(Rows about where targets appear)
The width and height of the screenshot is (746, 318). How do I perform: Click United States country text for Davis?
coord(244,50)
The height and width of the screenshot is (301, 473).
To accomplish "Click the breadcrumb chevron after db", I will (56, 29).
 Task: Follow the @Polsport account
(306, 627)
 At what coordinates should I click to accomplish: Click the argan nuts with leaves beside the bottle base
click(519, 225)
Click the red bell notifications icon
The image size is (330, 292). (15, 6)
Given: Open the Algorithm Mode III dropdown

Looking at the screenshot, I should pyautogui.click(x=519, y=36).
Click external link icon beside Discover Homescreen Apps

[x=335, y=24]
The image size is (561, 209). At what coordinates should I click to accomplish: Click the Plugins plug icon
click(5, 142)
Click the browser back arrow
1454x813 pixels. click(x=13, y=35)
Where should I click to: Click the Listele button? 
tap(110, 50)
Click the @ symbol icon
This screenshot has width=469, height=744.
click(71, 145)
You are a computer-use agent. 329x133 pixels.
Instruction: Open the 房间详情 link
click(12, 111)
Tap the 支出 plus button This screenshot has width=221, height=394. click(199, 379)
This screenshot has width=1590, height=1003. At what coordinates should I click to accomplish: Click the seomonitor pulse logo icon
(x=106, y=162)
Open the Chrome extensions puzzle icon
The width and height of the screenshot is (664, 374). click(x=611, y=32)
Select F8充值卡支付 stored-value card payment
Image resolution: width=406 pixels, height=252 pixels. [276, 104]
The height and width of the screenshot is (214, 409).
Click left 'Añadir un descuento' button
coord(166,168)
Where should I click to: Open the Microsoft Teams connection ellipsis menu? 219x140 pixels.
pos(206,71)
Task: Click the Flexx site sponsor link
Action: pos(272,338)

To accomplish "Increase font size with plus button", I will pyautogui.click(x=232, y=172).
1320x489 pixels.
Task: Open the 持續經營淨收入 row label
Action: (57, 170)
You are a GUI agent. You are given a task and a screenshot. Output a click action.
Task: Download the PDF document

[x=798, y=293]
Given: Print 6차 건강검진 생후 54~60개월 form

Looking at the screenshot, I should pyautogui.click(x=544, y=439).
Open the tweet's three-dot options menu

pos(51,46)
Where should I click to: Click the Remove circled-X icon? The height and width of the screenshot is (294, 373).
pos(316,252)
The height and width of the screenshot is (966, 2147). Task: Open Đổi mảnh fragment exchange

[Exercise goal] Which lines above contain the word "beside"? Copy each of them.

[Output of the task]
 At what coordinates should I click to accomplish: Click the argan nuts with leaves beside the bottle base
Click external link icon beside Discover Homescreen Apps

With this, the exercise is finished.